__SELECTED EXTRACT__
Mashiroiro Symphony: The Color of Lovers is a 12-episode anime series from late 2011 based on the visual novel Mashiroiro Symphony: Love is Pure White.  The fact that it’s based on an eroge about a male student joining an all girls school led me to believe this was going to be some fan service-filled, cliche’d romp with little to no story and bad jokes. Boy, was I wrong.

Mashiroiro Symphony starts out as a cute slice-of-life story and ends as an emotional romance. If ever there was a great date anime, this would be it. Ladies, watch it with your men. Men, pour some wine and get ready to remember what these “emotions” women keep talking about are. I started watching Zetman promptly afterwards so I could renew my man card after all the feelings I experienced watching this thing.

__SET OF TASKS__
A) According to the anime review, why did the writer expect the series to be a fan service-filled romp with little story?
B) Resume the anime review of Mashiroiro Symphony, starting right after its final sentence.
The data that comes next has no connection to the anime review.

__COLLECTED DATA__
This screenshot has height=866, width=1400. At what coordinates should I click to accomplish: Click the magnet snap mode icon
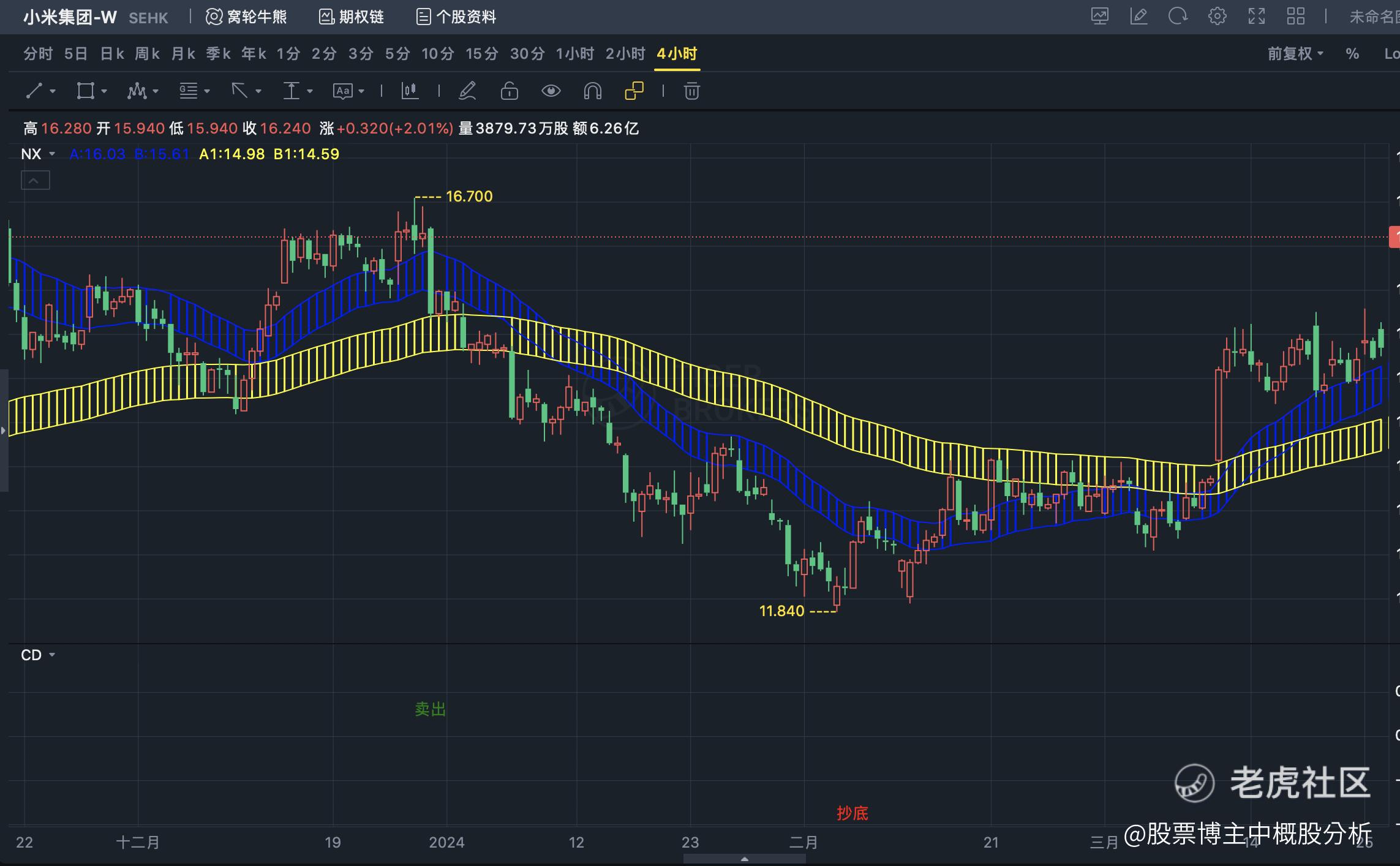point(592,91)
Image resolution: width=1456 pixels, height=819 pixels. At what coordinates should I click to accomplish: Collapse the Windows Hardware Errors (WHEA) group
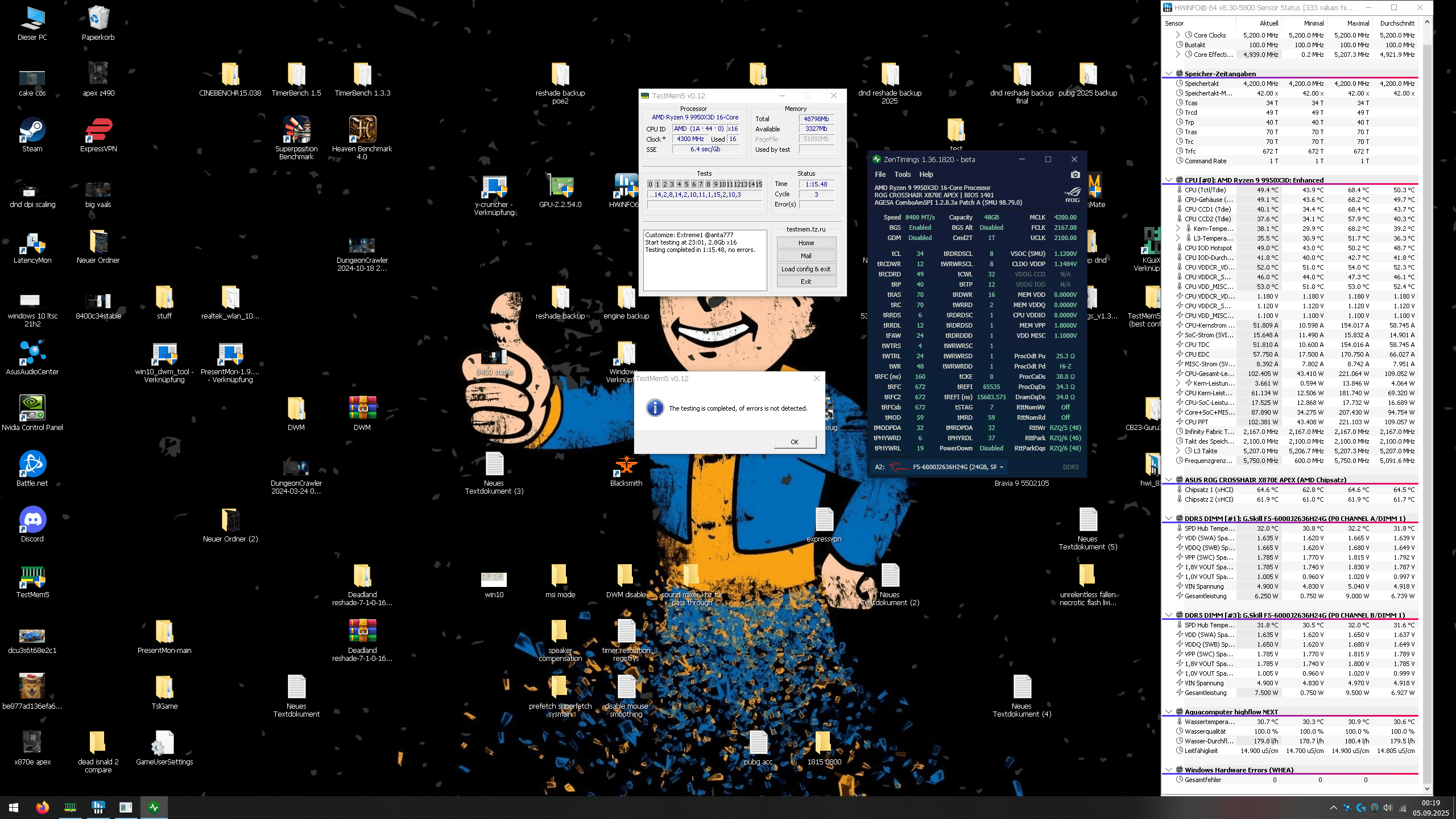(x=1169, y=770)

__ANSWER LIST__
A) The writer expected this because the series is based on an eroge about a male student joining an all girls school. That premise suggested a cliched show with bad jokes and little to no story.

B)
Here’s the lowdown on the show:
Shingo’s a guy from Kagamidai Private Academy, a co-ed high school. Kagamidai is planning to merge with an all-girls school, Yuihime Girls’ Private Academy. Shingo winds up being one of the lucky boys that gets to join the all-girls academy.

While there, he meets a harems-worth of pretty ladies, a good number of whom have the hots for Shingo. So the question is…who will Shingo wind up with? Will he go with tsundere Sana? Ange the maid? Airi, the principal’s daughter? Or the moe Miu Amaha?

Although finding out who Shingo gets with is where the anime is headed, it does some interesting things along the way. Instead of treating the whole co-ed school merging with an all girls school thing as a joke, or as just a way of getting a guy into some ecchi situations, it actually takes the idea pretty seriously. The girls aren’t all happy with the merger, and aren’t comfortable with having guys around at first. The guys from Kagamidai start out just as awkward as the girls from Yuihime as well.

Once Shingo gets acclimated to his new environment, the show focuses more on his slice-of-life-ish adventures, and Miu’s would-be club that helps injured animals.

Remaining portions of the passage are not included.